• BLOCCO DI TESTO:
□ □ □ □ □ □ □
Raffaele Crovi, la cultura al servizio della gente

Con la sua morte scompare uno dei protagonisti della cultura italiana del Novecento. Il ricordo di Pier Fausto Vedani

Raffaele Crovi era un amico sincero e silenzioso di Varese dove, appena gli era permesso dalla sua intensa attività milanese. trascorreva con la famiglia ore serene in un appartamento di Sant’Ambrogio. "Leggeva" la nostra città oltre che per conoscenza diretta anche per il tramite della "Prealpina" : era curioso e voleva essere informato, era più tenero di noi varesini nei giudizi sulla nostra comunità; ne conosceva certamente i difetti, ma soprattutto lo spessore della cultura dei valori che accompagnano la gente per bene, categoria che egli da noi riteneva ampia, indipendentemente dal ceto sociale o dalle convinzioni politiche e religiose.
□ □ □ □ □ □ □
• DATI REGISTRATI:
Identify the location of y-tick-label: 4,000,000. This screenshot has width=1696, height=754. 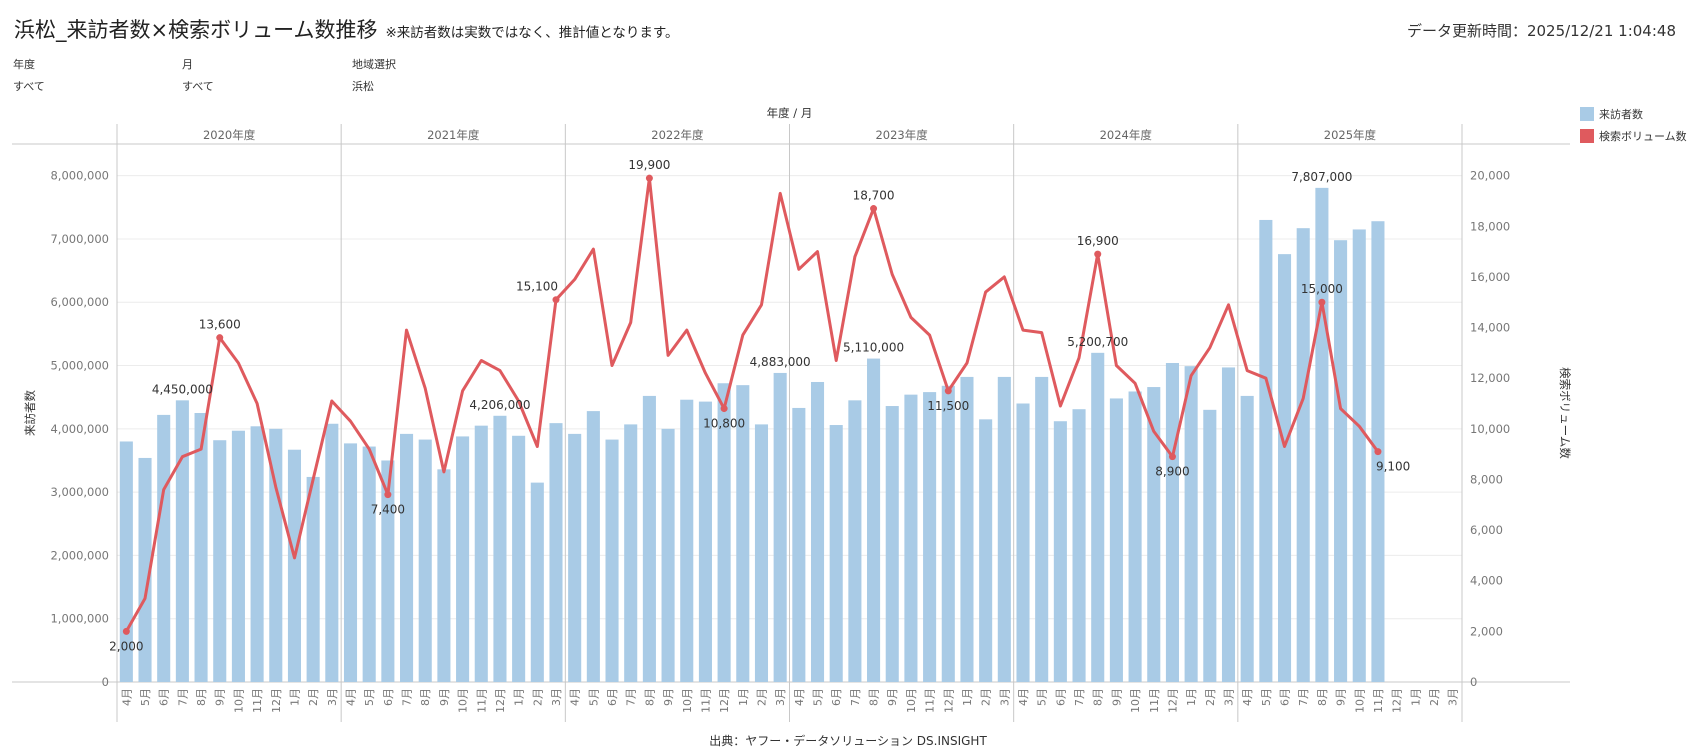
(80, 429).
□ □ □ □ □ □ □
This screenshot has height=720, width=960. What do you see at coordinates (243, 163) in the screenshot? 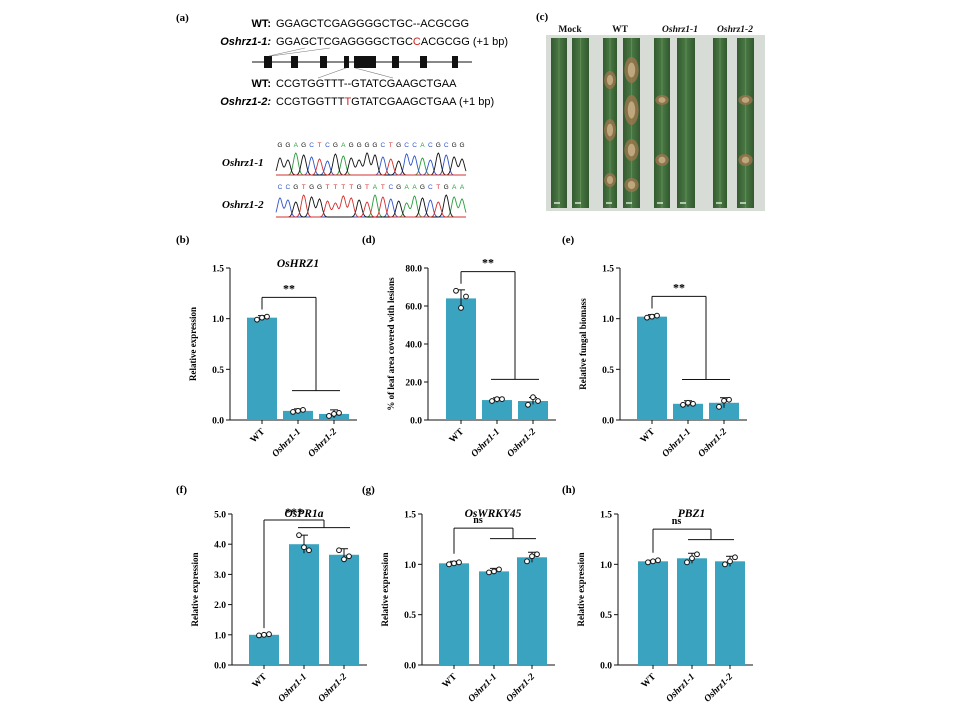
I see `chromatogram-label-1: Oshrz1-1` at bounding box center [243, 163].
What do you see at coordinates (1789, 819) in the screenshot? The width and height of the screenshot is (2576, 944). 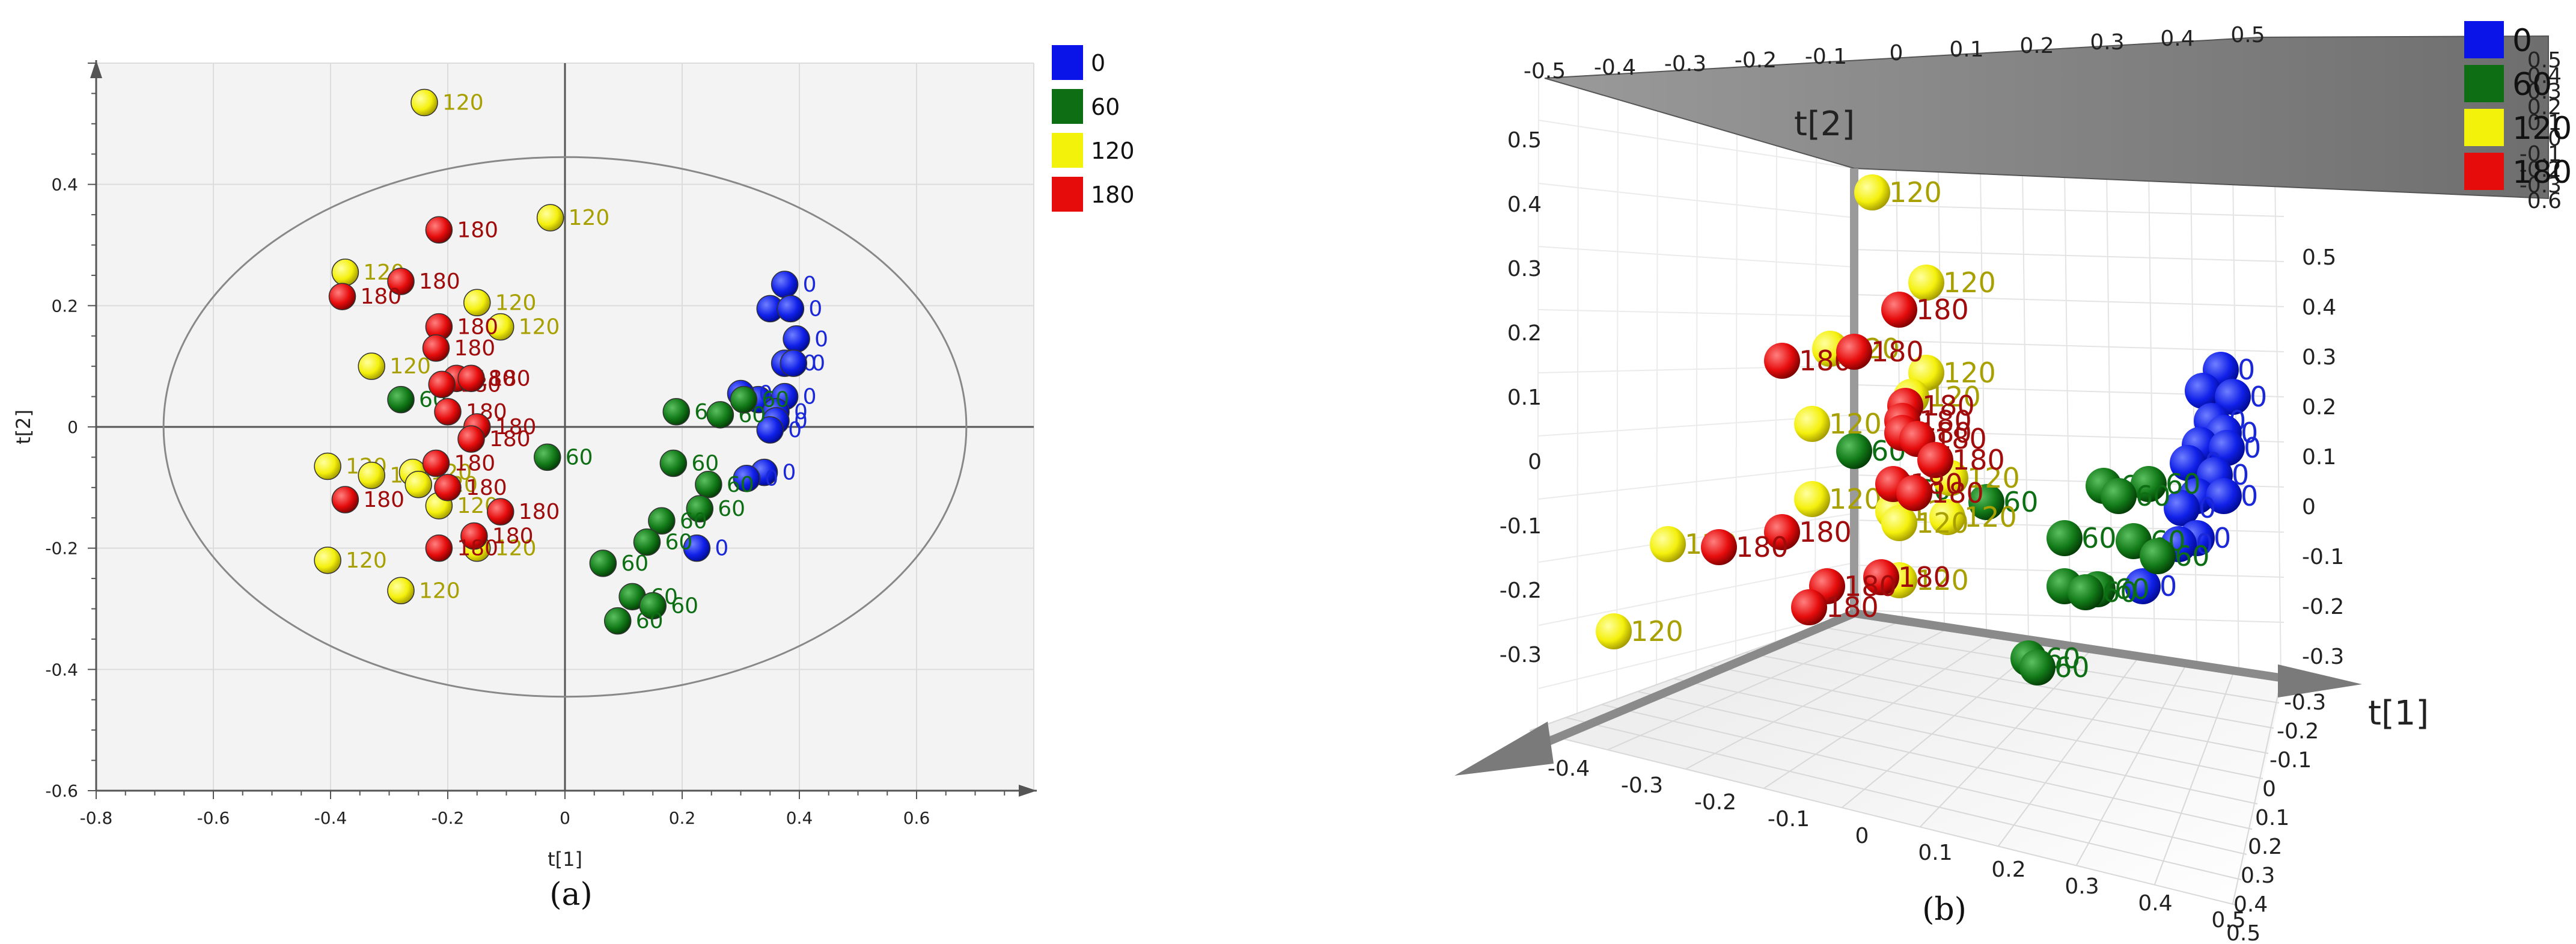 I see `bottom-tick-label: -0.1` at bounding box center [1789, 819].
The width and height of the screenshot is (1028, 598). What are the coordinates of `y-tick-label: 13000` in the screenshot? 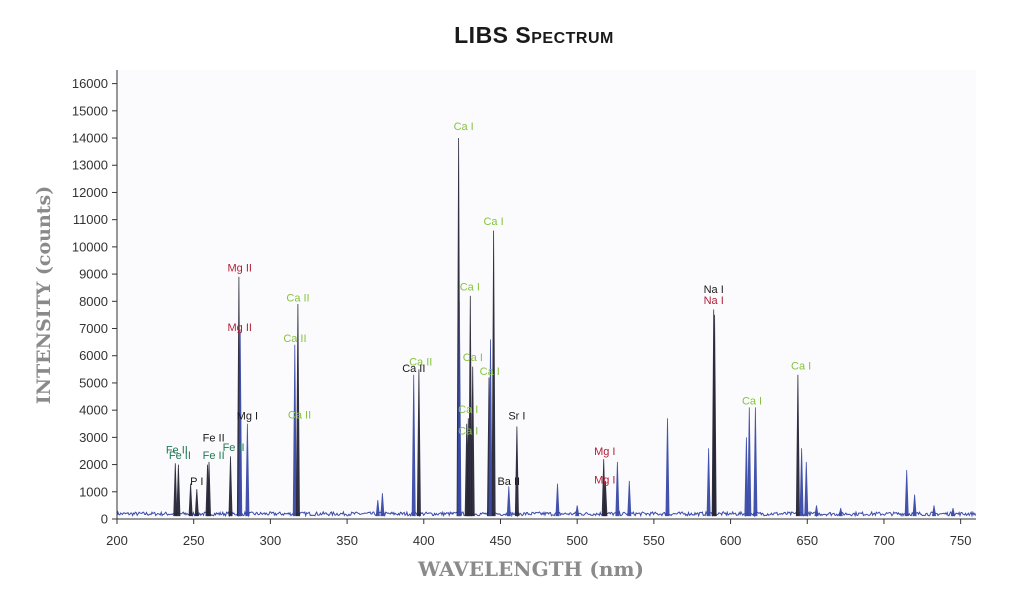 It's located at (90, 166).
□ □ □ □ □ □ □
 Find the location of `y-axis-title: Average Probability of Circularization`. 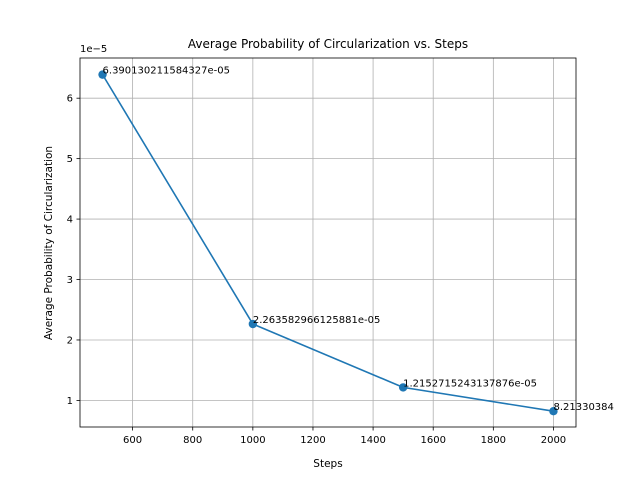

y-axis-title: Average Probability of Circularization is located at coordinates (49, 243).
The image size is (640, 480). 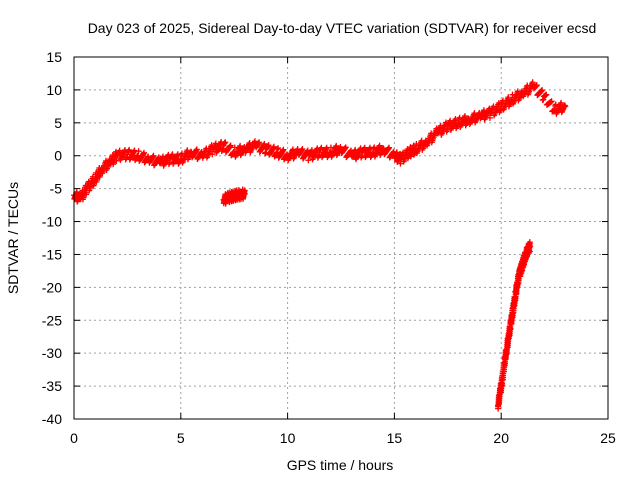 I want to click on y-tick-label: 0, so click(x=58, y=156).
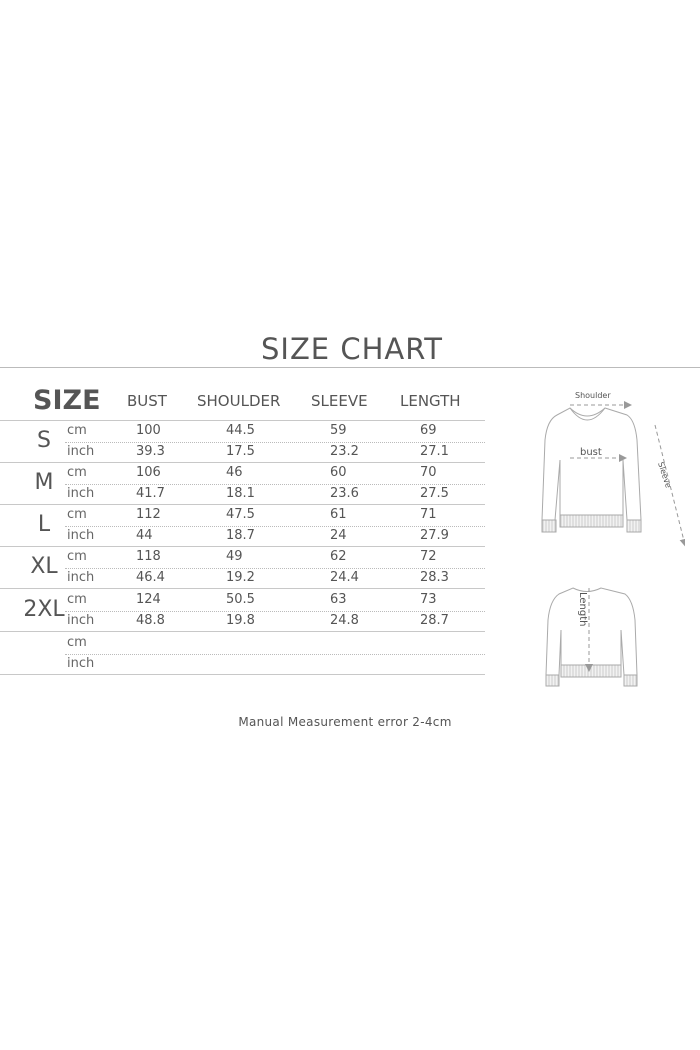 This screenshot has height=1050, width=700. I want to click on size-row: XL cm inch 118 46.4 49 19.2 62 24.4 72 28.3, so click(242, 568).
□ □ □ □ □ □ □
• ELENCO DELLE CONSEGNE:
A: Riassuma in due frasi il testo su Raffaele Crovi.
B: In base al testo su Raffaele Crovi, spieghi in una o due frasi perché egli seguiva Varese anche tramite la "Prealpina".
C: Prosegua il testo su Raffaele Crovi a partire dall'ultima frase riportata.

• SOLUZIONI DELL'ESERCIZIO:
A: Con la morte di Raffaele Crovi scompare uno dei protagonisti della cultura italiana del Novecento, che era un amico sincero e silenzioso di Varese, dove trascorreva ore serene con la famiglia in un appartamento di Sant'Ambrogio. Seguiva la città anche attraverso la "Prealpina" e la giudicava con più tenerezza degli stessi varesini, perché ne apprezzava soprattutto la cultura dei valori della gente per bene.

B: Crovi era curioso e voleva essere informato sulla città. Per questo, oltre a conoscerla direttamente, la "leggeva" anche attraverso il giornale.

C:
E come osservatore della nostra realtà me lo trovai di fronte in redazione in una tarda sera, piovosa e fredda, degli Anni 70, con una situazione "meteo" che consigliava di non abbandonare il tepore della casa di Sant’Ambrogio per una compagnia di gente che lavorava sì felice e con entusiasmo per la sua città, ma pur sempre fatta di cronisti e non di gente di lettere, unica eccezione Gaspare Morgione.

Già allora Raffaele Crovi era un personaggio importante della cultura nazionale alla quale era approdato giovanissimo e che lo aveva visto emergere rapidamente con incarichi prestigiosi e con una personale attività letteraria di primo piano. Conosceva tutto e tutti dell’Italia che leggeva e scriveva, di nulla aveva bisogno quando tutto volle sapere del mondo piccolo di via Tamagno: fu affabile, disponibile, comprensivo davanti ai miei imbarazzi di vecchio pirata della cronaca cittadina.

Nacque quella sera una bella amicizia che mi soccorse quando incredibilmente oltre alla carica di segretario del Premio Chiara – mi avevano voluto gli ideatori, Max Lodi, e l’assessore De Feo – si aggiunse il tremendo impegno di giurato in un team formato da grandi protagonisti della letteratura. E conversando con Michele Prisco, Nanda Pivano, Raffaele Nigro e Gino Montesanto toccai con mano la dimensione del prestigio del quale godeva Crovi.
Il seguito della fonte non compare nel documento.